-- Records supplied --
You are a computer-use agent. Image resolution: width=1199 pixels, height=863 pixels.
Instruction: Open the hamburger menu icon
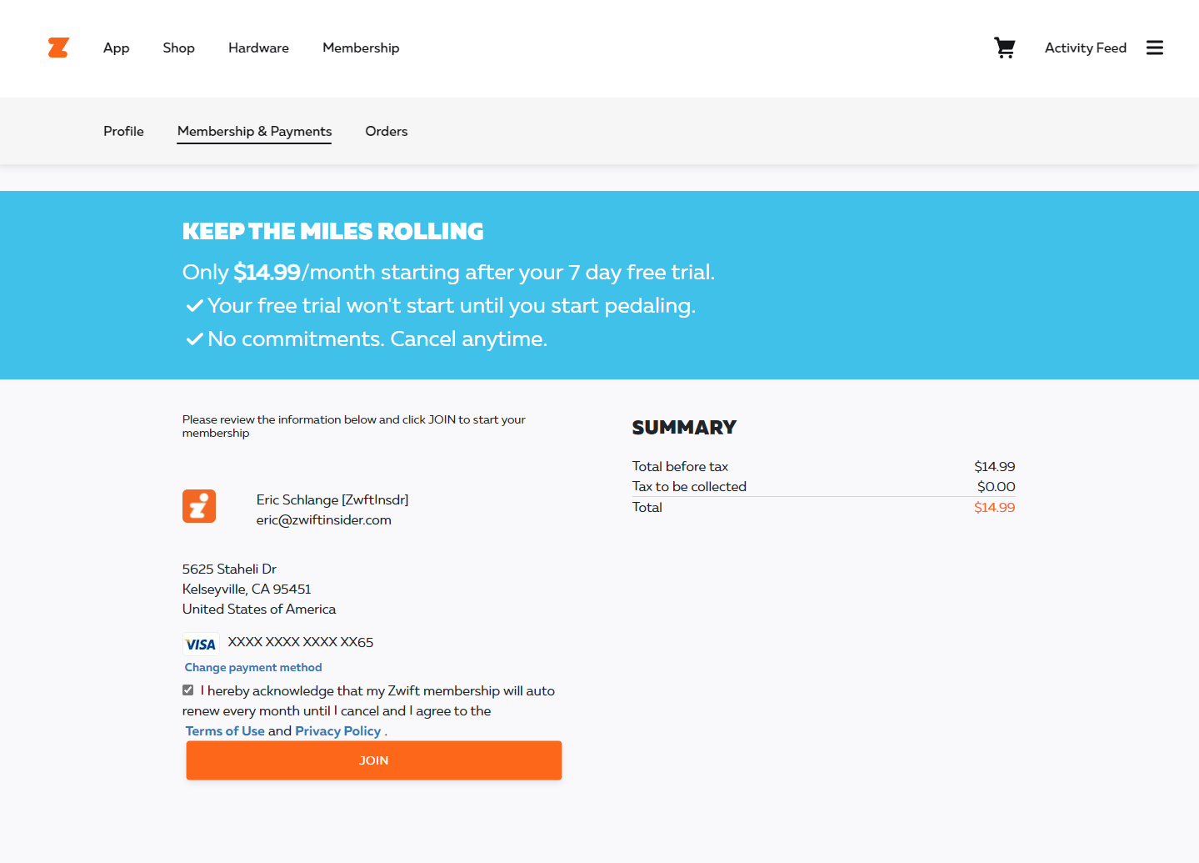pos(1155,48)
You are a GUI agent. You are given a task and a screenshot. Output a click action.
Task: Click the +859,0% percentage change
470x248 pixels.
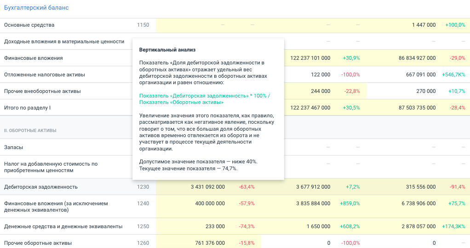coord(350,203)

-- Written instruction --
Could you copy out every line of the records above word for word, leaving out the pictures?

-- Worked solution --
You are a computer-use agent. Image resolution: width=1199 pixels, height=863 pixels.
Instruction: Open the hamburger menu icon
pos(1155,48)
You are a GUI agent. You are given a task and a screenshot. Output a click action.
Task: Click the +859,0% percentage change
470x248 pixels.
coord(350,203)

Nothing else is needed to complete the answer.